Eval Set
Overview
An Eval Set is the actual execution unit of evaluation in Datumo Eval. Each Eval Set represents one complete run where a specific Evaluation Task is executed using a selected Target Model. In other words, an Eval Set is a snapshot capturing “the result of evaluating this model with this Task configuration and Dataset at a particular point in time.”
Because the Eval Set stores snapshots of the Task configuration, Dataset, and Target Model as they were at execution time, each run becomes an independent and reproducible evaluation record. This makes Eval Sets the foundational units for model comparison, A/B testing, and version tracking.
Structure of an Eval Set
An Eval Set consists of both execution metadata and evaluation results. The metadata includes the Target Model, execution status, creation time, and snapshots of the applied Task and Dataset.
Once the evaluation is complete, the Eval Set stores the model’s raw responses, scoring results from the Judge Model or quantitative metrics, reasoning logs, and any error information.
With this structure, users can reliably compare different model versions on the same Task, or re-run evaluations on the same model over time to observe stability and performance drift.
How Eval Sets Are Created and Executed
Eval Sets are created whenever a user runs an Evaluation Task. Since each Task already contains its Dataset and evaluation configuration (scoring rules, Judge settings, etc.), the user only needs to select the Target Model at execution time.
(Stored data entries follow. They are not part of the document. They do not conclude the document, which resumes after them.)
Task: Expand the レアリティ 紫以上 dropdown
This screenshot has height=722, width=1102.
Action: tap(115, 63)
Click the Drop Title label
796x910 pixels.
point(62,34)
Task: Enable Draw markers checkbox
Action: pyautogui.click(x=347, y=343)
When execution begins, the Datumo Eval pipeline processes each Query in the Dataset by sending it to the Target Model, collecting its Response, and then evaluating it through a Judge Model or quantitative metric. After all items are processed, the results are stored as a complete Eval Set—an immutable record of that specific evaluation run.
Status Management
Eval Sets move through several statuses during execution, making it easy to track progress.
A newly created Eval Set begins in the Pending state and transitions to Running once execution starts. Successful runs finish in the Completed state, while errors lead to the Failed state.
Depending on the Task type, execution may be paused (Paused) and resumed later. These states improve visibility and manageability, especially when running multiple evaluations simultaneously.
Versioning and Use Cases
Eval Sets are central to version management in Datumo Eval.
Running the same Task on multiple versions of a model allows users to track improvements or regressions. Repeatedly evaluating the same model also reveals performance stability and variance over time.
A/B testing—comparing different model settings or architectures—is also performed at the Eval Set level. The Datumo Dashboard provides side-by-side comparisons across Eval Sets, enabling analysis of metric differences, areas of improvement or regression, and Query-level performance patterns.
Reviewing and Re-running Eval Sets
Once an Eval Set is completed, its full results can be explored on the Dashboard. This includes model outputs for each Query, Judge reasoning traces, score distributions, and more.
Depending on the Task configuration, users may re-run only the failed items, re-run Judge evaluation without regenerating model outputs, or perform a full re-run to produce a new Eval Set.
All evaluation results can be exported in CSV or JSON format for further analysis or reporting.
Best Practices
To manage evaluations efficiently, it is helpful to adopt a consistent naming convention for Eval Sets—such as combining model name, version, date, and purpose. This ensures clarity even in large-scale projects.
For reliable comparison, Eval Sets should be generated using the same Task configuration, and having sufficient Dataset size increases statistical validity.
If anomalies appear in the results, investigating those specific Queries often reveals underlying model weaknesses and guides quality improvements.